* [练习题]:
1. 请输出原文中以含有“http://61.187.179.132/JudgeOnline/problem.php?id=2732”的词句开头、以“-16 , 卡精度严重。”结束的那一段,一字不改。
2. 把原文之后的全部数据行原样返回,图片不要写进答案。

***** 原文

题目来源:

http://61.187.179.132/JudgeOnline/problem.php?id=2732

题意:   对于一个靶子, 得到两个不等式。 裸地半平面交 。 

分析:

用的 一般的 模板,总是TLE 。

改成了 刘汝佳 版本 ,依然超时, 所谓的常数太大???? 

后来注意到 : 当    判断两个向量平行且 同向 ,取左边的一个,不要用 叉积,用极角判断, 可行。

精度 开 1e -16 , 卡精度严重。

注意:这里 也不需要用 friend 写, 也可以ac.

整型二分左闭右闭区间 :

int Bin_search(){
    int  mid , Mid = 0 , l = 0 , r = n ;
    while(l <= r){
        mid = (r + l) >> 1 ;
        if(check(mid)){
            Mid = mid ;
            l = mid  + 1;
            }
        else r = mid - 1 ;
    }
    return  Mid ;
}

 

代码如下

:

const double EPS = 1e-16 ;
const int Max_N =  200010 ;
double add(double a, double b){
    return (fabs(a + b) < EPS * (fabs(a) + fabs(b)) ) ?  0 : (a + b );
}
struct Point {
    double x, y;
    Point(){}
    Point(double x, double y):x(x) , y(y){}
    friend Point operator - (const Point &b , const Point &a){
        return Point(add(b.x , -a.x) , add(b.y , -a.y)) ;
    }
    friend Point operator + (const Point &b , const Point &a){
        return Point(add(b.x , a.x) , add(b.y , a.y)) ;
    }
    friend Point operator * (const Point &a , double d){
        return Point(a.x * d , a.y * d) ;
    }
};
double Cross(const Point &a, const Point &b){return add(a.x * b.y , -a.y * b.x) ; }
struct Line{  //有向直线
    Point st, ed;
    double rad ;
    Line(){}
    Line(const Point &st, const Point &ed):st(st),ed(ed){ rad = atan2(ed.y - st.y , ed.x - st.x) ;}
    friend bool operator < (const Line &a , const Line &b){
        return a.rad - b.rad < - EPS ;
    }
};
bool onLeft(const Point &a ,const  Line &l){ //点a在直线向量的左边
    return Cross(a - l.st , l.ed - l.st) <= 0 ;
}
Point Crossnode(const Line &l , const Line &bl){ //两直线的交点
    double t =  Cross(l.ed - l.st , l.st - bl.st);
    double t1 = Cross(l.ed - l.st , bl.ed - bl.st) ;
    return bl.st + (bl.ed - bl.st)*(t / t1) ;
}
//用于计算的双端队列
Line deq[Max_N] ;
Point pt[Max_N] ;
bool halfPanelCross(Line line[] , int ln){
    int i;
    sort(line + 1, line  + ln + 1 ) ;
    int first = 1 , last = 1 ;
    deq[last] = line[1] ;
    for(i = 2 ; i <= ln  ; i++){
        while(first < last && !onLeft(pt[last - 1] , line[i])) last -- ;
        while(first < last && !onLeft(pt[first] , line[i] ) ) first ++ ;
        deq[++ last] = line[i] ;
        if(fabs(deq[last - 1].rad- line[i].rad) < EPS && onLeft(line[i].st , deq[--last]) )

**********
***** 所示数据

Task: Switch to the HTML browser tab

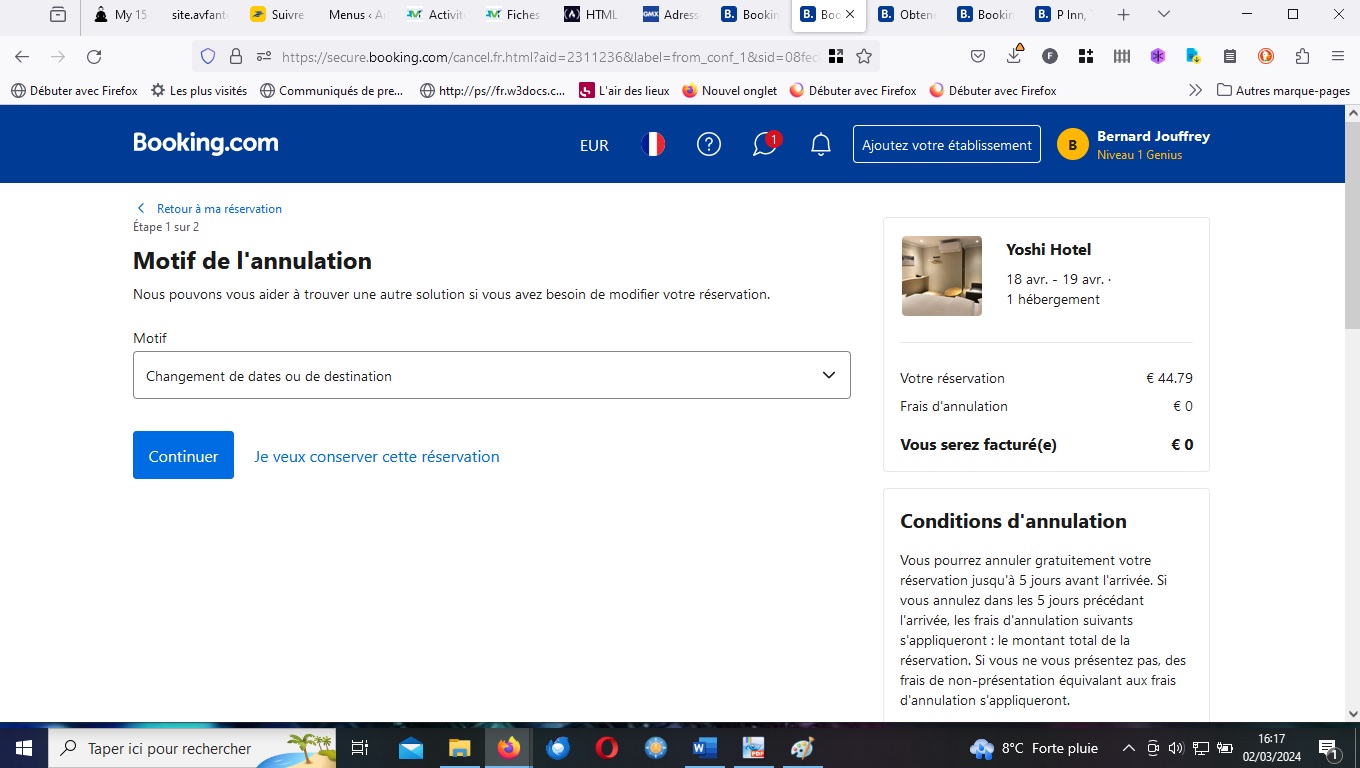Action: 592,15
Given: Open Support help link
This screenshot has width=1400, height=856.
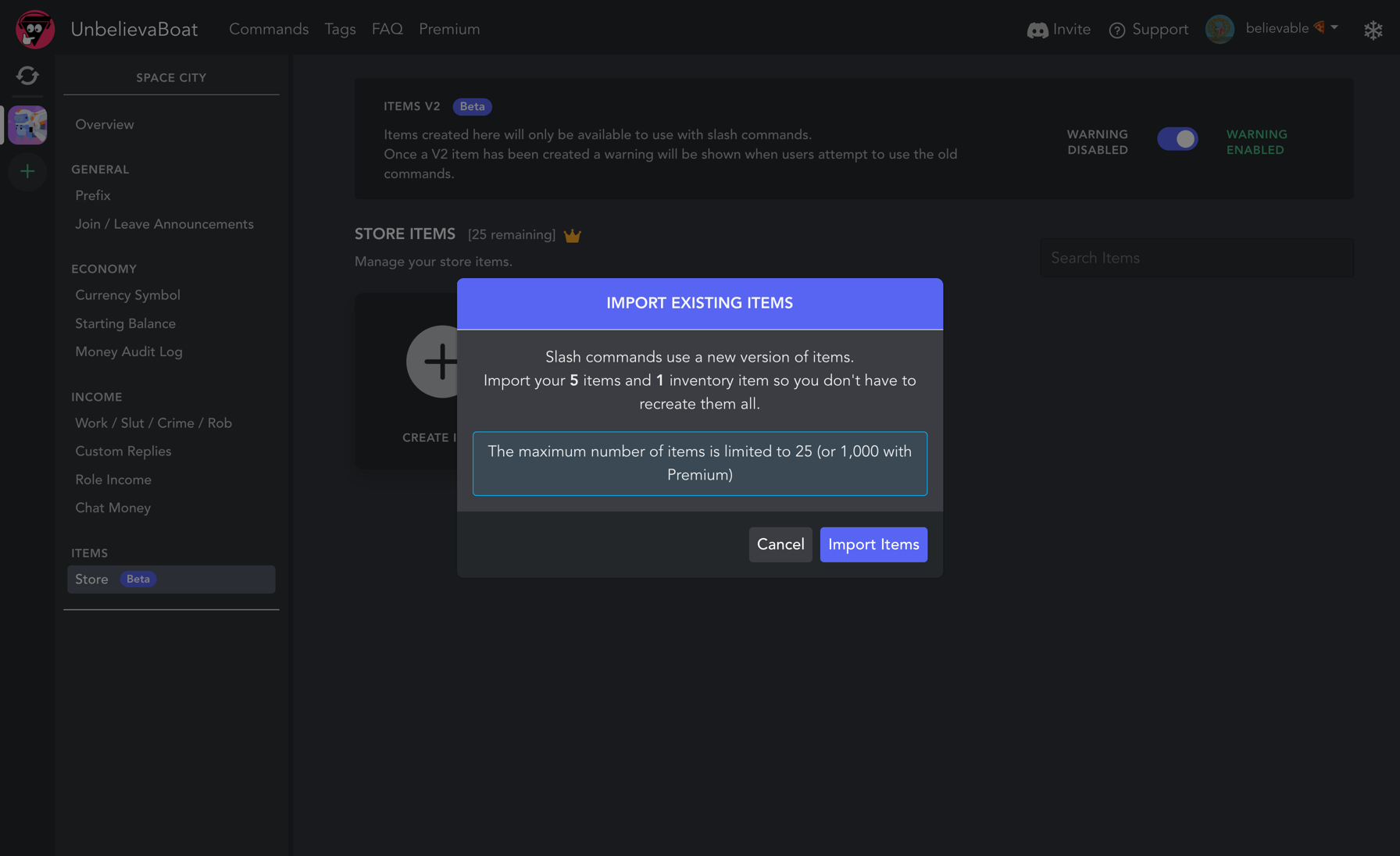Looking at the screenshot, I should pos(1148,30).
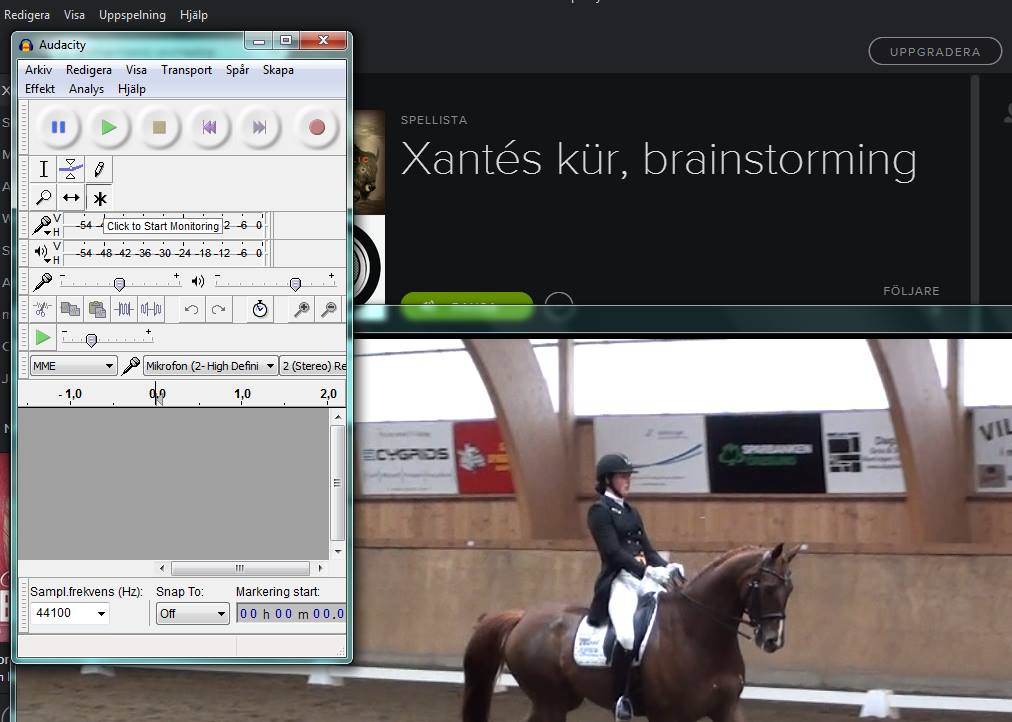Click the Skip to Start button
The image size is (1012, 722).
(x=209, y=127)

**********

* [参考答案]:
1.
http://61.187.179.132/JudgeOnline/problem.php?id=2732

题意:   对于一个靶子, 得到两个不等式。 裸地半平面交 。 

分析:

用的 一般的 模板,总是TLE 。

改成了 刘汝佳 版本 ,依然超时, 所谓的常数太大???? 

后来注意到 : 当    判断两个向量平行且 同向 ,取左边的一个,不要用 叉积,用极角判断, 可行。

精度 开 1e -16 , 卡精度严重。

2.
Task: Switch to the HTML browser tab

Action: 592,15
Given: Open Support help link
This screenshot has width=1400, height=856.
Looking at the screenshot, I should pos(1148,30).
Click the Skip to Start button
The image size is (1012, 722).
(x=209, y=127)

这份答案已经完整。